[WHAT THE EXERCISE ASKS]:
Could the whole of the data below be written out verbatim?
** Opening MATERIAL SUPPLIED block **
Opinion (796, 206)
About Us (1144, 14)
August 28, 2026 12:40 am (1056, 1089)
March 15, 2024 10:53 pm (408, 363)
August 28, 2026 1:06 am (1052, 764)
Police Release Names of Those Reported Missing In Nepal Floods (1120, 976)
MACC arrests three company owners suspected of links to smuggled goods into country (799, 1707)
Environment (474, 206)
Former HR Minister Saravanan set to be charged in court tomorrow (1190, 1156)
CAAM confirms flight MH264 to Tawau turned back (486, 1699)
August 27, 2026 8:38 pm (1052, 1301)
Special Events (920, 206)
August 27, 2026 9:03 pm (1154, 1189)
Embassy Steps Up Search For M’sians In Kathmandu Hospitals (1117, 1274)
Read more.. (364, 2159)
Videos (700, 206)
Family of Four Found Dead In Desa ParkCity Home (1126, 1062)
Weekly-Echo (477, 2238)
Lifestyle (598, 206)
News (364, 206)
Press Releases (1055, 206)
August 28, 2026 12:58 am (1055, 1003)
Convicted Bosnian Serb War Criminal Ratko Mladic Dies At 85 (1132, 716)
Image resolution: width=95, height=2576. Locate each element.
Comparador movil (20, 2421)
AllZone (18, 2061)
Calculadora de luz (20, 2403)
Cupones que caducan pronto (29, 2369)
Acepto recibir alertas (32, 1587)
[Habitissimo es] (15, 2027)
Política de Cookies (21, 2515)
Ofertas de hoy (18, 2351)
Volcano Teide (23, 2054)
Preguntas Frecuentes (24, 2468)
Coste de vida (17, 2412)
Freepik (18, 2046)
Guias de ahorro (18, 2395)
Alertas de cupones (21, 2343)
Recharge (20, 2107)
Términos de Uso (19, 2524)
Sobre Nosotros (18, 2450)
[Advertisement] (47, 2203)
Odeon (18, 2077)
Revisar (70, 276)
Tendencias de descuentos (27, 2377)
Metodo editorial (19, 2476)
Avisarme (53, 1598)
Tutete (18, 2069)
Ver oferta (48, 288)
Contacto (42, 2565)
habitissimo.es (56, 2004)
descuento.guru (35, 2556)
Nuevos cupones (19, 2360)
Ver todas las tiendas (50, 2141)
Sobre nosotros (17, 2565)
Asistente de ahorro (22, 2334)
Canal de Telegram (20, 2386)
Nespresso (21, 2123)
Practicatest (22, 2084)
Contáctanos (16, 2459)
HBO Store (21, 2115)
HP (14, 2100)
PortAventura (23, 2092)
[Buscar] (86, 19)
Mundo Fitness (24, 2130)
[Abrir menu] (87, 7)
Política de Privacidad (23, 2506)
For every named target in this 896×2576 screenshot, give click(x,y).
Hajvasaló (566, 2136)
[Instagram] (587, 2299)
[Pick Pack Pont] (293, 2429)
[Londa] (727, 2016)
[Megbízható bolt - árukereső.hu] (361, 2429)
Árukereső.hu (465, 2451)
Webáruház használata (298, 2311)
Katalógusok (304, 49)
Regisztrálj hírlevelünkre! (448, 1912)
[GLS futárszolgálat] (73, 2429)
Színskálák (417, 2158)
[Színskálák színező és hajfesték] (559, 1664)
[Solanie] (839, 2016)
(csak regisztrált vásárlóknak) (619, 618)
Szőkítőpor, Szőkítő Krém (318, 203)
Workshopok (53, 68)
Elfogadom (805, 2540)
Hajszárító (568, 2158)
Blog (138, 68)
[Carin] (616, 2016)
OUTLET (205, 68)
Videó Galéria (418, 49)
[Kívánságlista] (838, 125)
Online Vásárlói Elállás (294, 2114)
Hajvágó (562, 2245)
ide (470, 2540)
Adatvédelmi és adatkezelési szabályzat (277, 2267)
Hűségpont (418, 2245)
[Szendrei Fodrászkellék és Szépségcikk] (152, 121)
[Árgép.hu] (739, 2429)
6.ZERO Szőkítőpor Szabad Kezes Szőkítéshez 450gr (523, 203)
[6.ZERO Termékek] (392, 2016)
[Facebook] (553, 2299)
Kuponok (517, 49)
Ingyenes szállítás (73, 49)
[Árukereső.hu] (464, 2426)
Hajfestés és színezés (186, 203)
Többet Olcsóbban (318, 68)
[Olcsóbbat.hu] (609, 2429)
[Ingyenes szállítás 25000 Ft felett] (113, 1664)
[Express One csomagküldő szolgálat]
** Closing MATERIAL SUPPLIED block **
[RESPONSE FOR THIS EXERCISE]:
Opinion (796, 206)
About Us (1144, 14)
August 28, 2026 12:40 am (1056, 1089)
March 15, 2024 10:53 pm (408, 363)
August 28, 2026 1:06 am (1052, 764)
Police Release Names of Those Reported Missing In Nepal Floods (1120, 976)
MACC arrests three company owners suspected of links to smuggled goods into country (799, 1707)
Environment (474, 206)
Former HR Minister Saravanan set to be charged in court tomorrow (1190, 1156)
CAAM confirms flight MH264 to Tawau turned back (486, 1699)
August 27, 2026 8:38 pm (1052, 1301)
Special Events (920, 206)
August 27, 2026 9:03 pm (1154, 1189)
Embassy Steps Up Search For M’sians In Kathmandu Hospitals (1117, 1274)
Read more.. (364, 2159)
Videos (700, 206)
Family of Four Found Dead In Desa ParkCity Home (1126, 1062)
Weekly-Echo (477, 2238)
Lifestyle (598, 206)
News (364, 206)
Press Releases (1055, 206)
August 28, 2026 12:58 am (1055, 1003)
Convicted Bosnian Serb War Criminal Ratko Mladic Dies At 85 (1132, 716)
Image resolution: width=95, height=2576. Locate each element.
Comparador movil (20, 2421)
AllZone (18, 2061)
Calculadora de luz (20, 2403)
Cupones que caducan pronto (29, 2369)
Acepto recibir alertas (32, 1587)
[Habitissimo es] (15, 2027)
Política de Cookies (21, 2515)
Ofertas de hoy (18, 2351)
Volcano Teide (23, 2054)
Preguntas Frecuentes (24, 2468)
Coste de vida (17, 2412)
Freepik (18, 2046)
Guias de ahorro (18, 2395)
Alertas de cupones (21, 2343)
Recharge (20, 2107)
Términos de Uso (19, 2524)
Sobre Nosotros (18, 2450)
[Advertisement] (47, 2203)
Odeon (18, 2077)
Revisar (70, 276)
Tendencias de descuentos (27, 2377)
Metodo editorial (19, 2476)
Avisarme (53, 1598)
Tutete (18, 2069)
Ver oferta (48, 288)
Contacto (42, 2565)
habitissimo.es (56, 2004)
descuento.guru (35, 2556)
Nuevos cupones (19, 2360)
Ver todas las tiendas (50, 2141)
Sobre nosotros (17, 2565)
Asistente de ahorro (22, 2334)
Canal de Telegram (20, 2386)
Nespresso (21, 2123)
Practicatest (22, 2084)
Contáctanos (16, 2459)
HBO Store (21, 2115)
HP (14, 2100)
PortAventura (23, 2092)
[Buscar] (86, 19)
Mundo Fitness (24, 2130)
[Abrir menu] (87, 7)
Política de Privacidad (23, 2506)
For every named target in this 896×2576 screenshot, give click(x,y).
Hajvasaló (566, 2136)
[Instagram] (587, 2299)
[Pick Pack Pont] (293, 2429)
[Londa] (727, 2016)
[Megbízható bolt - árukereső.hu] (361, 2429)
Árukereső.hu (465, 2451)
Webáruház használata (298, 2311)
Katalógusok (304, 49)
Regisztrálj hírlevelünkre! (448, 1912)
[GLS futárszolgálat] (73, 2429)
Színskálák (417, 2158)
[Színskálák színező és hajfesték] (559, 1664)
[Solanie] (839, 2016)
(csak regisztrált vásárlóknak) (619, 618)
Szőkítőpor, Szőkítő Krém (318, 203)
Workshopok (53, 68)
Elfogadom (805, 2540)
Hajszárító (568, 2158)
Blog (138, 68)
[Carin] (616, 2016)
OUTLET (205, 68)
Videó Galéria (418, 49)
[Kívánságlista] (838, 125)
Online Vásárlói Elállás (294, 2114)
Hajvágó (562, 2245)
ide (470, 2540)
Adatvédelmi és adatkezelési szabályzat (277, 2267)
Hűségpont (418, 2245)
[Szendrei Fodrászkellék és Szépségcikk] (152, 121)
[Árgép.hu] (739, 2429)
6.ZERO Szőkítőpor Szabad Kezes Szőkítéshez 450gr (523, 203)
[6.ZERO Termékek] (392, 2016)
[Facebook] (553, 2299)
Kuponok (517, 49)
Ingyenes szállítás (73, 49)
[Árukereső.hu] (464, 2426)
Hajfestés és színezés (186, 203)
Többet Olcsóbban (318, 68)
[Olcsóbbat.hu] (609, 2429)
[Ingyenes szállítás 25000 Ft felett] (113, 1664)
[Express One csomagküldő szolgálat]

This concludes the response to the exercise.